***** Data *****

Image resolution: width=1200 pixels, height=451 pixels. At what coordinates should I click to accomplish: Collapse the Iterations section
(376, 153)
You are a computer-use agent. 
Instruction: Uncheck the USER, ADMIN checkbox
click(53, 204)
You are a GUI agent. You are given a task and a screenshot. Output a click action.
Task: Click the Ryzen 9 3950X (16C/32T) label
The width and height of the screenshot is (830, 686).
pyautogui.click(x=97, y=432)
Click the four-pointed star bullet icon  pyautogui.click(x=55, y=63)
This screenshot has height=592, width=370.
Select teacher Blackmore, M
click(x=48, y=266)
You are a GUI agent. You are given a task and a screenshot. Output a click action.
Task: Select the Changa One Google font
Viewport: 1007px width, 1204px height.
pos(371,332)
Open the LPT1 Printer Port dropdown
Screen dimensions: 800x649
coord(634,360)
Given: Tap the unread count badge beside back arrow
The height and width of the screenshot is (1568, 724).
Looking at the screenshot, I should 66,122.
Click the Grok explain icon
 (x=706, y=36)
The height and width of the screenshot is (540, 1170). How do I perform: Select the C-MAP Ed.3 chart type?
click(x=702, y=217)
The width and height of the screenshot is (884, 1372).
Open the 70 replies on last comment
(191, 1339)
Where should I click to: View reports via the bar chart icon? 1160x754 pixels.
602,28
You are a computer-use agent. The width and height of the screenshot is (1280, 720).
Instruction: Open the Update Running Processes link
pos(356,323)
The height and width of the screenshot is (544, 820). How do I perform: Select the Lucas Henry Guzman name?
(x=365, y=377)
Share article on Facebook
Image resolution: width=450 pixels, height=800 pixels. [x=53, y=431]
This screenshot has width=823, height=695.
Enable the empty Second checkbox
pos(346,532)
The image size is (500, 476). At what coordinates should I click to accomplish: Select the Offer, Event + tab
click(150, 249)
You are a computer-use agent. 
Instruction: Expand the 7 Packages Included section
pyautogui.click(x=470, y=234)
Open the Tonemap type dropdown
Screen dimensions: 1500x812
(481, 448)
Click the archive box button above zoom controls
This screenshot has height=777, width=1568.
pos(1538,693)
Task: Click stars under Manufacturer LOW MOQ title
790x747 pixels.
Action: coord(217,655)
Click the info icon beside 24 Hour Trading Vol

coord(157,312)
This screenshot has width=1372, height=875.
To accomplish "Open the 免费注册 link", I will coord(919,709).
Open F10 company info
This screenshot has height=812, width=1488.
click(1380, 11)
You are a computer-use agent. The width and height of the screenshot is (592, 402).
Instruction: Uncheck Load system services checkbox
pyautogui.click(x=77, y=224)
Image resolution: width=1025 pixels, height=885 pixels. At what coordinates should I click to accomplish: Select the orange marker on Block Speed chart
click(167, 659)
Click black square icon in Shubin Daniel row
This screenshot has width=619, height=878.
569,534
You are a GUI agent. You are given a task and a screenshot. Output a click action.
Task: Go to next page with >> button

*****

Exercise:
The response should consist of all the entries, set down exactly.

Response below:
Image resolution: width=1200 pixels, height=451 pixels. At what coordinates should I click to accomplish: Collapse the Iterations section
(376, 153)
You are a computer-use agent. 
Instruction: Uncheck the USER, ADMIN checkbox
click(53, 204)
You are a GUI agent. You are given a task and a screenshot. Output a click action.
Task: Click the Ryzen 9 3950X (16C/32T) label
The width and height of the screenshot is (830, 686).
pyautogui.click(x=97, y=432)
Click the four-pointed star bullet icon  pyautogui.click(x=55, y=63)
This screenshot has height=592, width=370.
Select teacher Blackmore, M
click(x=48, y=266)
You are a GUI agent. You are given a task and a screenshot. Output a click action.
Task: Select the Changa One Google font
Viewport: 1007px width, 1204px height.
pos(371,332)
Open the LPT1 Printer Port dropdown
Screen dimensions: 800x649
coord(634,360)
Given: Tap the unread count badge beside back arrow
The height and width of the screenshot is (1568, 724).
Looking at the screenshot, I should 66,122.
Click the Grok explain icon
 (x=706, y=36)
The height and width of the screenshot is (540, 1170). How do I perform: Select the C-MAP Ed.3 chart type?
click(x=702, y=217)
The width and height of the screenshot is (884, 1372).
Open the 70 replies on last comment
(191, 1339)
Where should I click to: View reports via the bar chart icon? 1160x754 pixels.
602,28
You are a computer-use agent. The width and height of the screenshot is (1280, 720).
Instruction: Open the Update Running Processes link
pos(356,323)
The height and width of the screenshot is (544, 820). How do I perform: Select the Lucas Henry Guzman name?
(x=365, y=377)
Share article on Facebook
Image resolution: width=450 pixels, height=800 pixels. [x=53, y=431]
This screenshot has width=823, height=695.
Enable the empty Second checkbox
pos(346,532)
The image size is (500, 476). At what coordinates should I click to accomplish: Select the Offer, Event + tab
click(150, 249)
You are a computer-use agent. 
Instruction: Expand the 7 Packages Included section
pyautogui.click(x=470, y=234)
Open the Tonemap type dropdown
Screen dimensions: 1500x812
(481, 448)
Click the archive box button above zoom controls
This screenshot has height=777, width=1568.
pos(1538,693)
Task: Click stars under Manufacturer LOW MOQ title
790x747 pixels.
Action: coord(217,655)
Click the info icon beside 24 Hour Trading Vol

coord(157,312)
This screenshot has width=1372, height=875.
To accomplish "Open the 免费注册 link", I will coord(919,709).
Open F10 company info
This screenshot has height=812, width=1488.
click(1380, 11)
You are a computer-use agent. The width and height of the screenshot is (592, 402).
Instruction: Uncheck Load system services checkbox
pyautogui.click(x=77, y=224)
Image resolution: width=1025 pixels, height=885 pixels. At what coordinates should I click to accomplish: Select the orange marker on Block Speed chart
click(167, 659)
Click black square icon in Shubin Daniel row
This screenshot has width=619, height=878.
569,534
You are a GUI agent. You are given a task and a screenshot. Output a click action.
Task: Go to next page with >> button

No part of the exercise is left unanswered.